For voice cloning, pocket tts is walled so I can't tell
It seems like Kokoro is the smaller model, also runs on CPU in real time, and is more open and fine tunable. More scripts and extensions, etc., whereas this is new and doesn't have any fine tuning code yet.
I couldn't tell an audio quality difference.
There's a bunch of inference stuff though, which is cool I guess. And it really is a quite nice little model in its niche. But let's not pretend there aren't huge tradeoffs in the design: synthetic data, phonemization, lack of train code, sharp boundary effects, etc.
If it were a big model and was trained on a diverse set of speakers and could remember how to replicate them all, then zero shot is a potentially bigger deal. But this is a tiny model.
I'll try out the zero shot functionality of Pocket TTS and report back.
Btw, I would love to hear from someone (who knows what they're talking about) to clear this up for me. Dealing with potential GPL contamination is a nightmare.
If you could find another compatible converter, you could probably replace eSpeak with it. The data could be a bit OOD, so you may need to fiddle with it, but it should work.
Because the GPL is outdated and doesn't really consider modern gen AI, what you could also do is to generate a bunch of text-to-phoneme pairs with Espeak and train your own transformer on them,. This would free you from the GPL license completely, and the task is easy enough that even a very small model should be able to do it.
So, on my M1 mac, did `uvx pocket-tts serve`. Plugged in
> It was the best of times, it was the worst of times, it was the age of wisdom, it was the age of foolishness, it was the epoch of belief, it was the epoch of incredulity, it was the season of Light, it was the season of Darkness, it was the spring of hope, it was the winter of despair, we had everything before us, we had nothing before us, we were all going direct to Heaven, we were all going direct the other way—in short, the period was so far like the present period, that some of its noisiest authorities insisted on its being received, for good or for evil, in the superlative degree of comparison only
(Beginning of Tale of Two Cities)
but the problem is Javert skips over parts of sentences! Eg, it starts:
> "It was the best of times, it was the worst of times, it was the age of wisdom, it was the epoch of belief, it was the epoch of incredulity, it was the season of Light, it was the spring of hope, it was the winter of despair, we had everything before us, ..."

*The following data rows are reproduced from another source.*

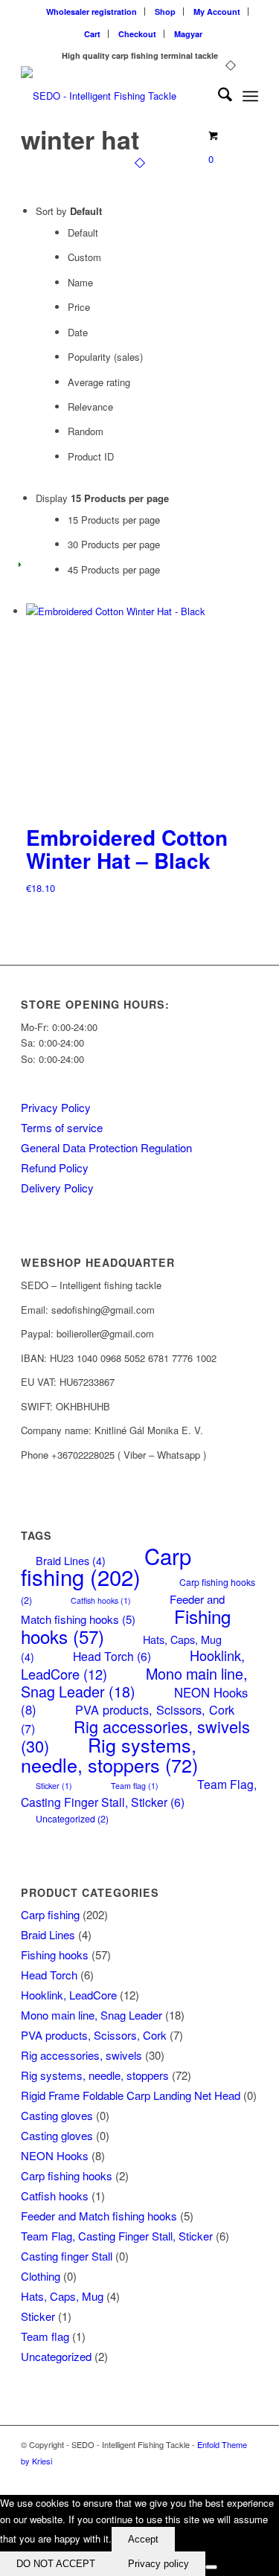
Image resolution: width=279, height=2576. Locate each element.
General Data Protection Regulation (106, 1147)
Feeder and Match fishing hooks (123, 1609)
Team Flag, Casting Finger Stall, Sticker (139, 1792)
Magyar (188, 33)
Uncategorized (72, 1818)
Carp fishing (106, 1566)
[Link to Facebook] (225, 2476)
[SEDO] (116, 96)
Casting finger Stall (66, 2256)
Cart (92, 33)
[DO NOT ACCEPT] (211, 2567)
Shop (165, 11)
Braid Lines (48, 1934)
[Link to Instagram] (247, 2476)
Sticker (54, 1785)
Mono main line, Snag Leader (134, 1682)
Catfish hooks (101, 1600)
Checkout (137, 33)
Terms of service (62, 1127)
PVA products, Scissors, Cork (94, 2035)
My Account (216, 11)
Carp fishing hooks (66, 2175)
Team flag (134, 1785)
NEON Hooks (55, 2155)
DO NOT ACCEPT (55, 2563)
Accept (143, 2539)
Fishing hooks (55, 1954)
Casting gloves (57, 2115)
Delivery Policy (57, 1187)
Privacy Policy (56, 1107)
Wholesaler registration (91, 11)
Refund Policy (55, 1167)
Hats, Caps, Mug (62, 2296)
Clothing (40, 2276)
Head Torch (112, 1656)
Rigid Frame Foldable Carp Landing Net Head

Notice how it skips over "it was the age of foolishness,", "it was the winter of despair,"
Which... Doesn't exactly inspire faith in a TTS system.
(Marius seems better; posted https://github.com/kyutai-labs/pocket-tts/issues/38)
- "its noisiest superlative insisted on its being received"
Win10 RTX 5070 Ti
I wonder what's going wrong in there
It says MIT license but then readme has a separate section on prohibited use that maybe adds restrictions to make it nonfree? Not sure the legal implications here.
If a license says "you may use this, you are prohibited from using this", and I use it, did I break the license?
In this case, I'd interpret it as they made up a new licence based on MIT, but their addendum makes it non-MIT, but something else. I agree with what others said; this "new" license has internal conflicts.
Simply, it's MIT licensed. If they want to change that, they have to remove that license file OR clearly update it to be a modified version of MIT.
All too often, new models' codebases are just a dump of code that installs half the universe in dependencies for no reason, etc.